Fermo, «un piano per l’accoglienza»
Migranti e reati in calo, prefetto ottimista

Fermo, «un piano per l’accoglienza» Migranti e reati in calo, prefetto ottimista
di Francesca Pasquali
3 Minuti di Lettura
Giovedì 23 Novembre 2017, 11:11

FERMO -  Vede del buono nel Fermano il prefetto Maria Luisa D’Alessandro. A pochi giorni dal suo insediamento e dopo aver conosciuto i rappresentanti delle istituzioni locali, ieri la nuova inquilina di palazzo Sassatelli ha incontrato la stampa. Un discorso aperto, quello del nuovo prefetto, che fa presagire aria di novità. A tenere banco soprattutto la questione immigrazione e l’incerto futuro dei giovani accolti nel territorio. Plaude al lavoro volontario dei richiedenti asilo, D’Alessandro, che a Fermo e in altri Comuni già da qualche tempo vede gli immigrati impegnati nella cura del verde e del decoro urbano. E sogna un sistema che permetta di integrare sempre più i migranti nel tessuto sociale dei luoghi che li ospitano. «Al volontariato – ha detto il prefetto – si potrebbero unire le istituzioni che hanno determinate competenze e il mondo che ha cultura e volontà. Per farlo ci deve essere una fortissima sinergia e un’idea precisa, visto che ogni territorio ha le proprie specificità. Appena arrivata ho avuto la sensazione che questo laboratorio qui possa avere un vero significato. Sarebbe bello dare loro un lavoro e farli entrare nella società in maniera virtuosa, abbattendo così le paure».
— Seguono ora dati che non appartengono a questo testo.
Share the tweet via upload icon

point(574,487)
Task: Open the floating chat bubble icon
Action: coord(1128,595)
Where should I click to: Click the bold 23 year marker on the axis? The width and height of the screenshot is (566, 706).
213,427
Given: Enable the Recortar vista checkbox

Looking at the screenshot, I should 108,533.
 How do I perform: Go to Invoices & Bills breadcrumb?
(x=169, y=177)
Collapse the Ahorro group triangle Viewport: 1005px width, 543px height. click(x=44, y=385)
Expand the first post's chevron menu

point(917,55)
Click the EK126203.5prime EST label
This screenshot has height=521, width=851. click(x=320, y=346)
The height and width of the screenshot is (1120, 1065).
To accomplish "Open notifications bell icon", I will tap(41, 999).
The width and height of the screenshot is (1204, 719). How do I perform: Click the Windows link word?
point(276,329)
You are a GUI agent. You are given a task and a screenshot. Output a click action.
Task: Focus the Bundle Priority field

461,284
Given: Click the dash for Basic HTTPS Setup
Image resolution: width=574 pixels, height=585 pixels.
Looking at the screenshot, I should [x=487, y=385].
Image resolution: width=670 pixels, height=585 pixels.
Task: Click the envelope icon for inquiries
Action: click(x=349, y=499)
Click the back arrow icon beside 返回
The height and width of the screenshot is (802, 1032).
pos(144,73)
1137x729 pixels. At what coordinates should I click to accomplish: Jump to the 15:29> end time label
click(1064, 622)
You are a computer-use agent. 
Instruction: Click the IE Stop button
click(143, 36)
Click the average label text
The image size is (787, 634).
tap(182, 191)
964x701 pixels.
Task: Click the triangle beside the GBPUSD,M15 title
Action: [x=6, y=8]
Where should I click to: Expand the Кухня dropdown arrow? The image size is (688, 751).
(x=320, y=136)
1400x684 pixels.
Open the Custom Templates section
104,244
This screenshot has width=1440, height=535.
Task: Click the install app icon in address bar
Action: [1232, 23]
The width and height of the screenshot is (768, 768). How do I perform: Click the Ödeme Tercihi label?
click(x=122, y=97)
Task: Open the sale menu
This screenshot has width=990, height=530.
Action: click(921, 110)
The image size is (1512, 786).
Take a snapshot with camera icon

Al riguardo, è scaduto ieri il bando rivolto ai Cas (Centri di accoglienza straordinaria) per ospitare 150 nuovi migranti. La Prefettura ha infatti portato il numero dei richiedenti asilo che potranno arrivare in provincia dagli attuali 650 a 800. Un tema, quello dell’accoglienza, tornato sotto i riflettori in questi giorni, dopo la segnalazione di alcuni immigrati pakistani costretti a dormire all’aperto perché le strutture che avrebbero dovuto ospitarli avevano raggiunto la massima capienza. «Anche chi arriva dalla rotta balcanica – ha spiegato il viceprefetto aggiunto Francesco Martino – e quindi sopratutto pakistani e afghani, è accolto dai Cas che gradualmente stanno assorbendo anche chi è giunto negli ultimi giorni. Serve però gradualità, perché i centri non vadano in sovrannumero e le cifre non siano impattanti per il territorio di riferimento. Anche per questo abbiamo aumentato il numero di persone da poter accogliere, in modo che non debbano dormire per strada e che le amministrazioni non si ritrovino con situazioni di degrado». Tra i primi impegni del prefetto il Comitato provinciale per la sicurezza che si è riunito l’altro ieri. Oltre alle forze dell’ordine, all’incontro hanno partecipato la presidente della Provincia e i sindaci di Fermo, Porto San Giorgio e Porto Sant’Elpidio.

Il calo dei reati, con furti e rapine scesi del 13%, e i risultati ottenuti dai controlli sul territorio per spaccio e prostituzione, i temi al centro del tavolo. «Dai dati che mi sono stati comunicati – le parole del prefetto – tutti i reati sono in calo e l’evasione fiscale a Fermo è inferiore al resto d’Italia, il che vuol dire che c’è un senso profondo di come dovrebbe essere un Paese competitivo. Laddove la crisi sembra devastante e abbatte qualunque energia positiva, qui si ha la sensazione che si possa guardare avanti».